А что касается субъективности восприятия, то, к примеру, упомянутый «Козлёнок в молоке» Полякова ещё менее способен «вызвать сочувствие» своим безудержным многословием и отталкивающей грубостью сравнений, пусть даже и в речи персонажа, уподобляющего невинность невесты свежести гигиенического тампона. Именно такой антикультуре и противостоит герой повести «Запретный художник». Потому соотносить его с героем Полякова, у которого «в начале было пиво», вряд ли уместно.

Роман Есина «Имитатор» уже одним своим названием говорит о противоположности своего содержания повести Дорошенко. И тут претензия тоже мимо… Произведения разные, и каждый из авторов говорит о своём.

Совершенно ясно, что придирчивый рецензент искал в «Запретном художнике» только «нового» сюжета, только «новых» креативных движений героя, каких-то «мужских поступков», а вот действительно новое прочтение жизни в повести оказалось им не замеченным. Собственно, такова была его установка: не видеть, не слышать, не принимать. Цепляться за мелочи, типа неверно выбранной формы слова («одеть» вместо «надеть», да и то здесь неправильность чисто школьническая, в живой речи пришлось бы поправлять каждого второго). А если вдруг вспоминать про «духовные скрепы», то обязательно называть их «пресловутыми»…

Завершается эта его прицельно бьющая рецензия уже просто классической демагогией: «Патриотическая позиция – это не индульгенция, позволяющая писать плохо. И когда у нас будут оценивать литературного работника (режиссёра, художника) не по принадлежности к тому или иному лагерю, а по качеству его работы, наверное, тогда в обществе и возникнут пресловутые “духовные скрепы”».
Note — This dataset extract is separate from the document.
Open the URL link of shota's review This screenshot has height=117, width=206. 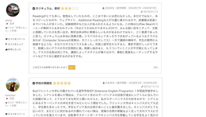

Но ведь всем очевидно, что и в период появления повести «Запретный художник», и по сей день оценки «литературного работника», как изволил выразиться рецензент, даются не по качеству работы, а именно по «принадлежности к лагерю». Об этом свидетельствуют многие престижные литературные премии. И почему-то признаком «высшего качества» сегодня на самом видном, широком уровне считается именно принадлежность к лагерю посткультуры и антикультуры.

А вот если вдруг «патриотическая позиция», если крик писателя о необходимости спасения русской культуры, то это уж обязательно «плохо», тут уж сразу звучит обвинение в «индульгенции». И уж если хоть слово критики в адрес другого «лагеря», то это сразу «ругань» и «эстетически неприемлемо». А что же приемлемо? А вот примерно такое:

«Наверное, создатель «Ушедших» по-своему радеет за русскую культуру, но его суждения об искусстве ограничиваются руганью в адрес «модернистов», не предлагая (устами или поступками героев) какой-либо действенной и эстетически приемлемой альтернативы. Так ведь сегодня уже ни один психически нормальный человек и не будет отрицать, что перформанс изображающего собаку голого Олега Кулика, которого вдохновенно громит автор, – это, говоря помягче, перебор; зачем же провозглашать очевидное?».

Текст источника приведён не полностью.